### EXCERPTED RECORDS
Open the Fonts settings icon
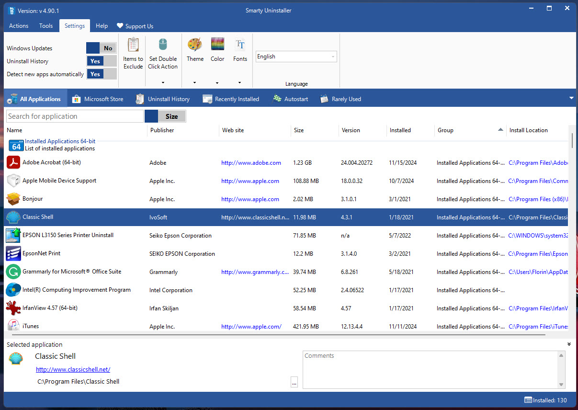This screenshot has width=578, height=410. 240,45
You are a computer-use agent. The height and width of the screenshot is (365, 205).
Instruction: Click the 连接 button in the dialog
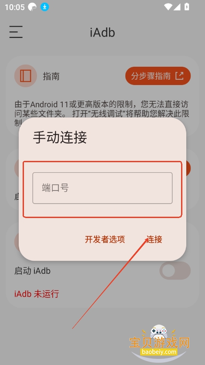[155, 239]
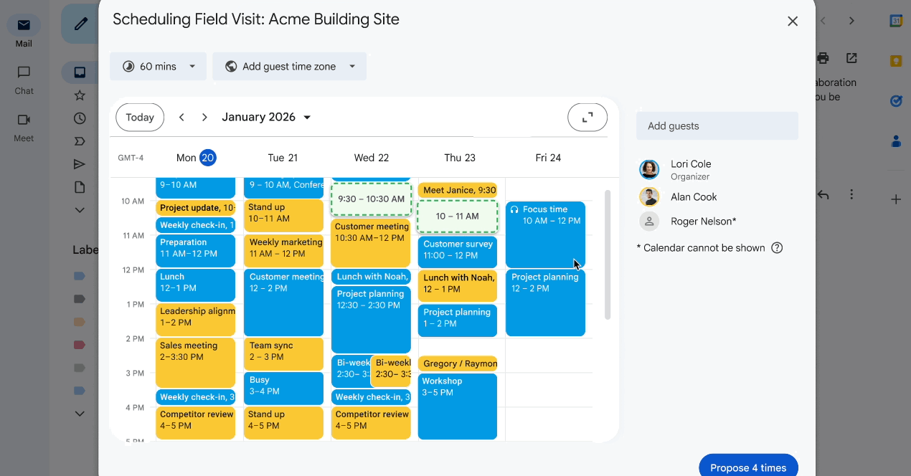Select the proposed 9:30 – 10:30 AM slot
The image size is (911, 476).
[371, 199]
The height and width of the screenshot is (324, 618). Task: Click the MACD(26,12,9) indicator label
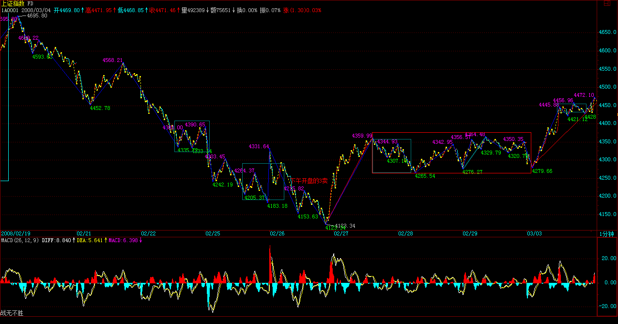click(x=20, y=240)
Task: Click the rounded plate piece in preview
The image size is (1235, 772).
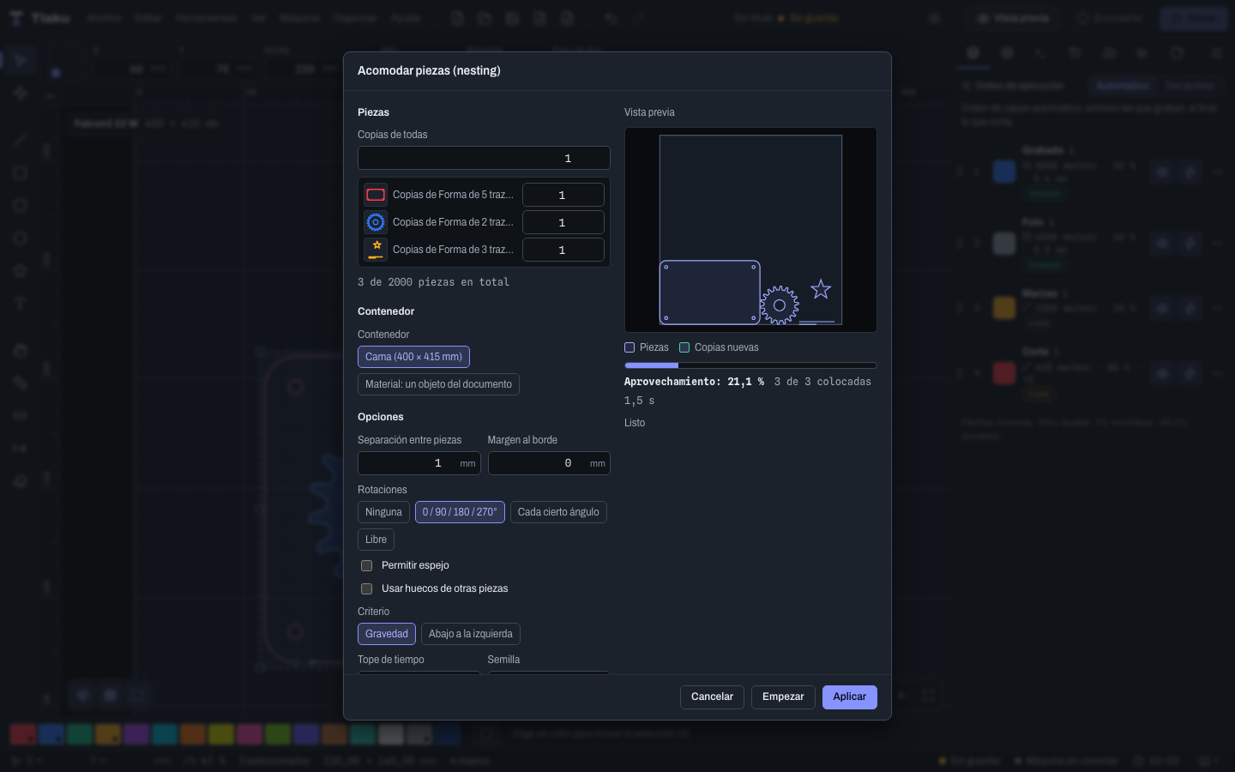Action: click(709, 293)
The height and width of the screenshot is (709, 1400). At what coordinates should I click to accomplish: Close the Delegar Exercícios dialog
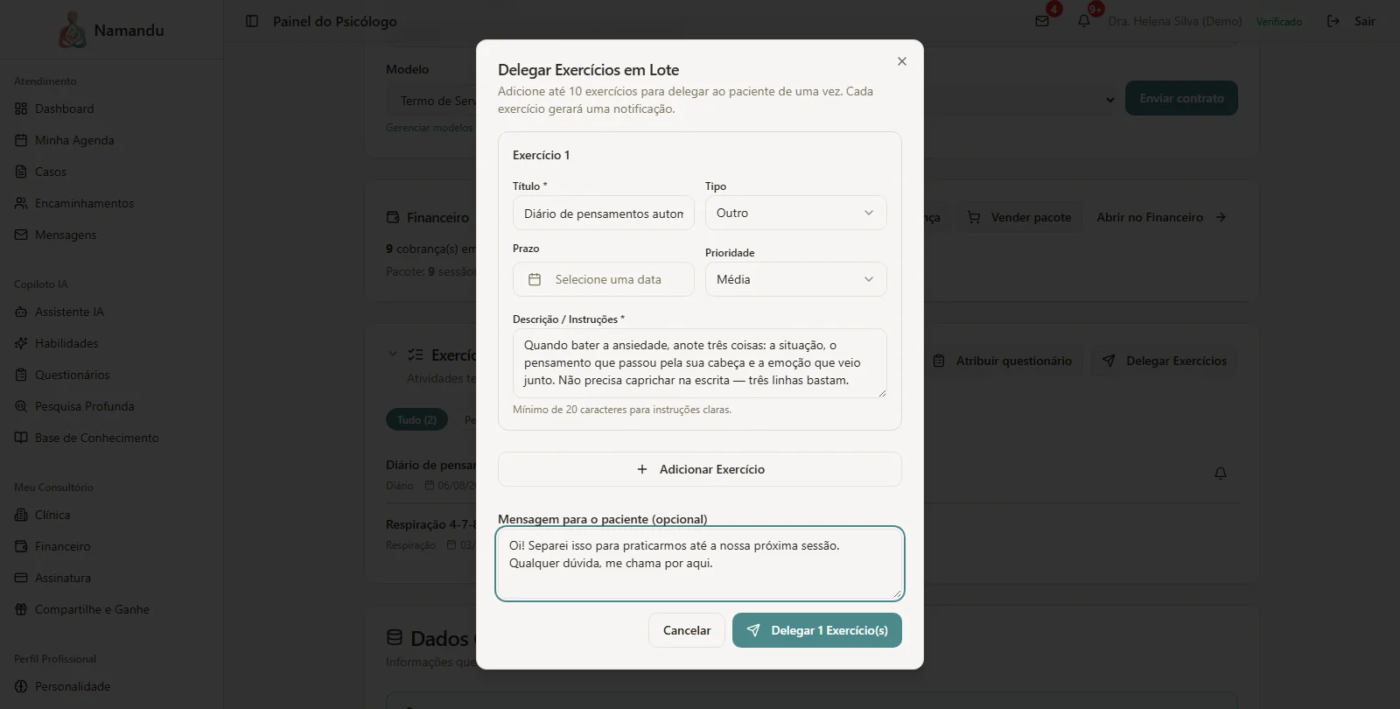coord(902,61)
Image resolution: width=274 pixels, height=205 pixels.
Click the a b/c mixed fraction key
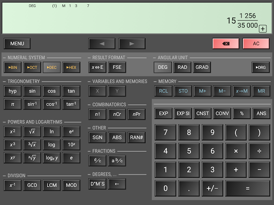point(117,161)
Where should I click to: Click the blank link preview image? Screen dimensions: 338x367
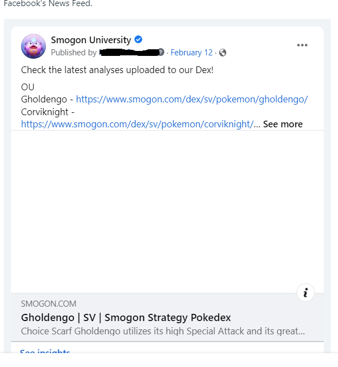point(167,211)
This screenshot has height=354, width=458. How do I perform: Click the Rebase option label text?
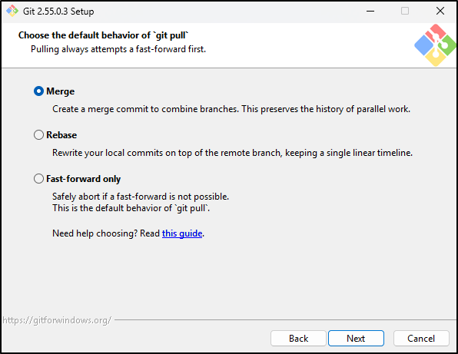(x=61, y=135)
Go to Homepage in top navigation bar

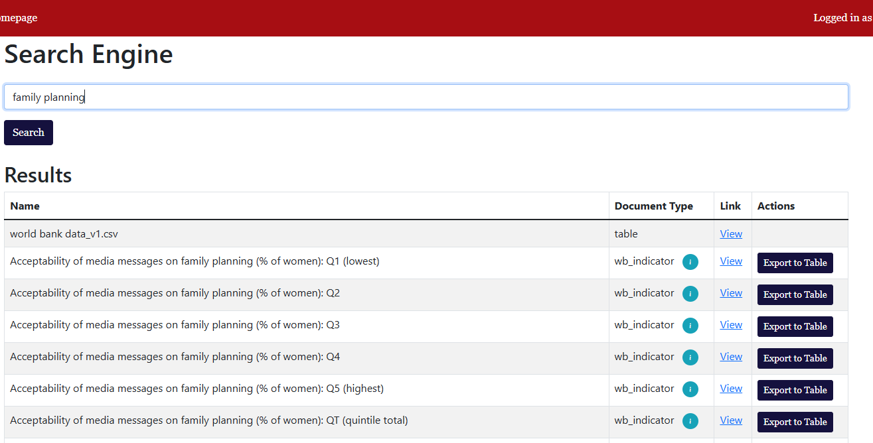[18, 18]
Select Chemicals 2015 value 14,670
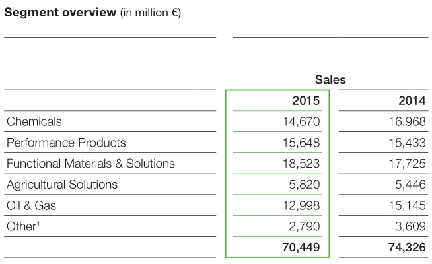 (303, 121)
######
Each record above must be retyped exactly. Omit the pictures.

Open the Fonts settings icon
This screenshot has width=578, height=410. 240,45
You are a computer-use agent. The height and width of the screenshot is (365, 205).
Instruction: Click the 连接 button in the dialog
[155, 239]
Select the proposed 9:30 – 10:30 AM slot
The image size is (911, 476).
[371, 199]
The height and width of the screenshot is (324, 618). Task: Click the MACD(26,12,9) indicator label
click(x=20, y=240)
Task: Click the rounded plate piece in preview
The image size is (1235, 772).
Action: click(709, 293)
The height and width of the screenshot is (709, 1400). At what coordinates should I click to accomplish: Close the Delegar Exercícios dialog
coord(902,61)
Image resolution: width=274 pixels, height=205 pixels.
Click the a b/c mixed fraction key
point(117,161)
Where should I click to: Click the blank link preview image? Screen dimensions: 338x367
point(167,211)
This screenshot has height=354, width=458. How do I perform: Click the Rebase option label text?
(x=61, y=135)
Go to Homepage in top navigation bar

[18, 18]
Select Chemicals 2015 value 14,670
 (303, 121)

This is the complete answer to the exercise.